Леонид Млечин - Евгений Примаков. Человек, который спас разведку
«ЦК КПСС
К директору Института востоковедения АН СССР академику Е. М. Примакову обратился московский корреспондент газеты „Крисчен сайенс монитор“ с просьбой взять у него интервью.
Просим ваших указаний».
К обращению приколота записка международного отдела ЦК:
«Руководству Института востоковедения Академии наук СССР разъяснено о нецелесообразности данного интервью».
Академик Примаков, директор крупного института, занимавшегося международными делами, не имел права встретиться с корреспондентом влиятельной американской газеты и дать ему интервью без санкции партийного руководства…
Когда Александр Николаевич Яковлев был назначен заведующим отделом пропаганды ЦК КПСС, возник вопрос о новом директоре Института мировой экономики и международных отношений.
– Я предложил Примакова, – вспоминал Яковлев. – Но не все были согласны с его кандидатурой. Нет, не все. С некоторой настороженностью отнесся комитет госбезопасности. В то время все эти назначения согласовывались. Они в КГБ не то что были откровенно против. Они, скажем так, считали, что другие кандидатуры лучше…
Яковлев умел настоять на своем. Весной 1986 года Примаков был назначен директором института. Исторически и биографически Примаков до перестройки принадлежал к либеральному крылу истеблишмента. К этой группе относились и покойный Николай Иноземцев, и Георгий Арбатов. Они были вхожи в коридоры власти, но придерживались иных взглядов, чем партийное руководство. Для Евгения Максимовича то, что начал Горбачев, было очень близко.

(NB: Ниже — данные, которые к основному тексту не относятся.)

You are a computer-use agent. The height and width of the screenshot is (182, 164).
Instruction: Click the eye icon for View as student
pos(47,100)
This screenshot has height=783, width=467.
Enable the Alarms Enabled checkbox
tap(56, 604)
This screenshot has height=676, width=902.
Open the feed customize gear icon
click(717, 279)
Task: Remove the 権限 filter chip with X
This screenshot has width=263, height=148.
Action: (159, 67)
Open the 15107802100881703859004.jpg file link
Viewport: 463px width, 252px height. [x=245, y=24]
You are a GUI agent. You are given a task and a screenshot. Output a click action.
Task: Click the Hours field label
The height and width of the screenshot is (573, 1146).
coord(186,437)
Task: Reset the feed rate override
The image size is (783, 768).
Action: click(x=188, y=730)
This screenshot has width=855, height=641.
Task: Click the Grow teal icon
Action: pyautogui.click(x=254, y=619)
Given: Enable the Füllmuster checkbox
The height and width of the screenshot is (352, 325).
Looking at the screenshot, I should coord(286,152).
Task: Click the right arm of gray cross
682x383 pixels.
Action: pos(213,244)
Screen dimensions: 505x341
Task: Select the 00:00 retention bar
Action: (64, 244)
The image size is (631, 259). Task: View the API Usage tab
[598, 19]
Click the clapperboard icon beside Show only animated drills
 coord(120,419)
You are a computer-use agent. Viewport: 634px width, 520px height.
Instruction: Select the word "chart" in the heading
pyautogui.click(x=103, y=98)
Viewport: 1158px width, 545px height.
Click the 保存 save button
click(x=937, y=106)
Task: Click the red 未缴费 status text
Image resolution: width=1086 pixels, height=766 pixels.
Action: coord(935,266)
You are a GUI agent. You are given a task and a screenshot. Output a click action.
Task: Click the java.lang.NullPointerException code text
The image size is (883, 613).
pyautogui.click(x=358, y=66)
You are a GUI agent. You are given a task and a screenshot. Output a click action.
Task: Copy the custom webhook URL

Томас Анатольевич Колесниченко работал с Примаковым в «Правде» и дружил с ним всю жизнь:
– Я не могу сказать, что мы с Примаковым до перестройки были внутренние диссиденты на сто процентов, что мы хотели свергнуть это правительство… Этого не было, может быть, еще и потому, что мы много бывали там, на Западе, и видели, что так просто перескочить отсюда туда и заиметь все сразу – не получится. Потому что все это не так просто. Мы честно работали, не переламывая себя. То, что он писал тогда… Думаю, он может и сейчас под этим подписаться. Если я писал о безработице в Америке – так она была, если писал о жутком одиночестве людей, о том, что отцы и дети расходятся, – все я там видел. Другое дело, что можно было много положительного писать об Америке, но шла война. Пусть это была холодная война, но война, а на войне как на войне. Они тоже не писали о чем-то хорошем у нас. Они долбали нас. И мы находили возможность прихватить американское правительство за Вьетнам, за все. Конечно, мы совершенно свободно говорили в дружеском кругу такие вещи, за которые можно было сесть. Ну, если не сесть в тюрьму, то потерять работу точно можно было. Мы же видели этот маразм цековский, бездарность верхов, этот партийный середняк. У того же Примакова не было никаких шансов подняться, потому что он не шел по комсомольской линии. А для карьеры надо было сначала в райкоме комсомола посидеть, затем стать инструктором райкома партии…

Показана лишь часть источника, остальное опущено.